Genus of flowering plants

Lepidorrhachis is a monotypic genus of flowering plant in the palm family restricted to Lord Howe Island. The genus name for the single, monoecious species, Lepidorrhachis mooreana, comes from two Greek word meaning "scale" and "rachis", and the epithet honors Charles Moore, first director of the Sydney Botanical Gardens. The common name is Little Mountain Palm.

== Description ==
These small palms are solitary-trunked, reaching heights of 3.5 m at a 15 cm diameter; prominently ringed by leaf scars, the trunks are green at the base and usually grey nearing the crown. The 1.5 m leaf is pinnate, arching and ascending, with 60 cm lanceolate leaflets from medium to dark green, which may hang slightly pendent in maturity.
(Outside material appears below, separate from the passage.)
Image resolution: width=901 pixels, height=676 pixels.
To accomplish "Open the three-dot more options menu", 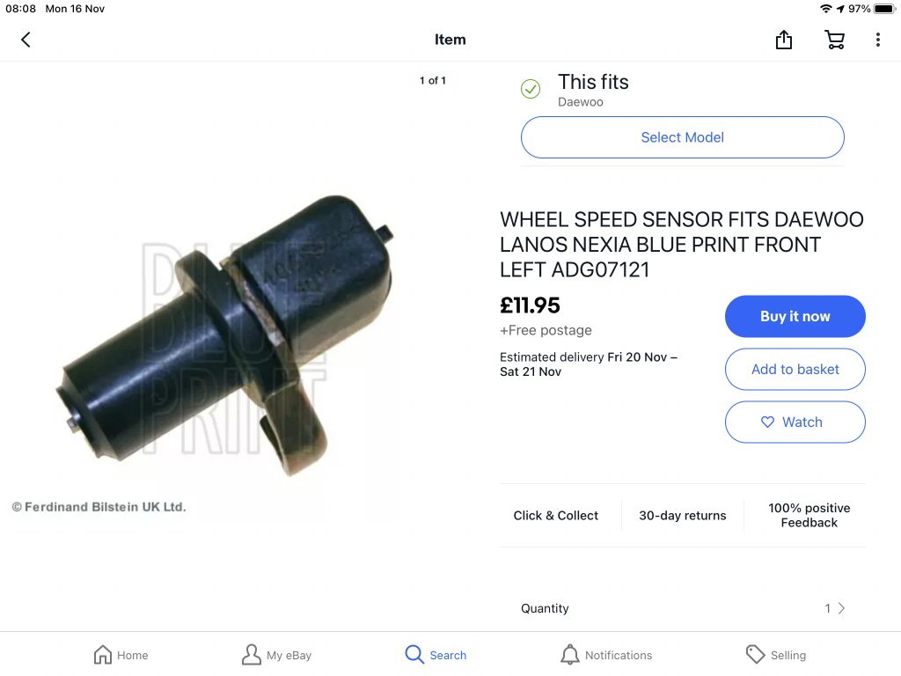I will pyautogui.click(x=877, y=40).
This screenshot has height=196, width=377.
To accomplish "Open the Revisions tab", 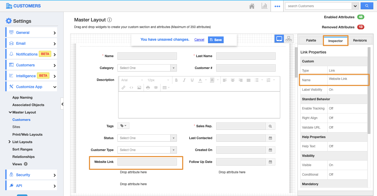I will coord(360,40).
The leaves, petioles, and rachises are lightly or densely covered in scales. The inflorescence is short, thick, and much branched, and emerges at a node below the rudimentary crownshaft; it bears both pistillate and staminate flowers with three sepals and three petals. The fruit, known to attract rats, is spherical or nearly so, colored red at maturity, with one seed.

== Distribution and habitat ==
On Lord Howe Island, they grow at high elevations, from 800 m and up, in the cloud forests of the Gower and Lidgbird mountains. Constantly cloaked in a cool, windy, extremely moist climate, they grow in any soil type but will not withstand frost.